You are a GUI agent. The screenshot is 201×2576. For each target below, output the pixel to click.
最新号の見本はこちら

* * *

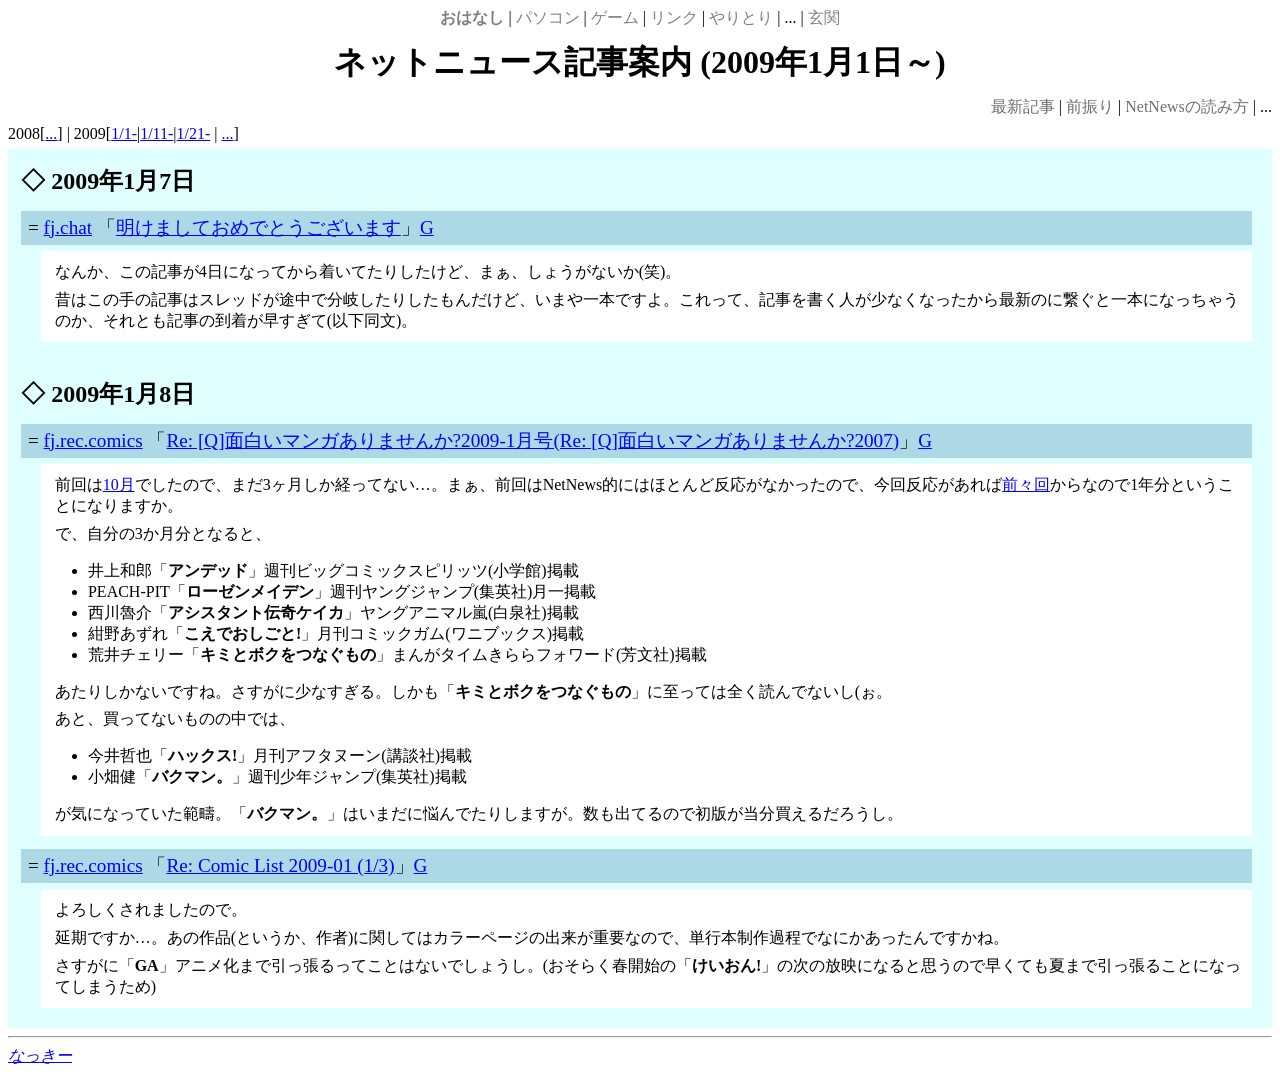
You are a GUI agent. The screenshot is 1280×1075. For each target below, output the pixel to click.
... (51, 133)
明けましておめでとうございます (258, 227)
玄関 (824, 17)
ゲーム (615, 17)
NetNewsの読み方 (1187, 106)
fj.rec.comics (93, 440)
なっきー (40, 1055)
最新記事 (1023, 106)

** Direction **
Please rewrite only the lines of data between the one holding "明けましておめでとうございます (258, 227)" and the one holding "最新記事 (1023, 106)", inclusive, with "玄関" changed to "ホーム" and nothing else altered.

** Task answer **
明けましておめでとうございます (258, 227)
ホーム (824, 17)
ゲーム (615, 17)
NetNewsの読み方 (1187, 106)
fj.rec.comics (93, 440)
なっきー (40, 1055)
最新記事 (1023, 106)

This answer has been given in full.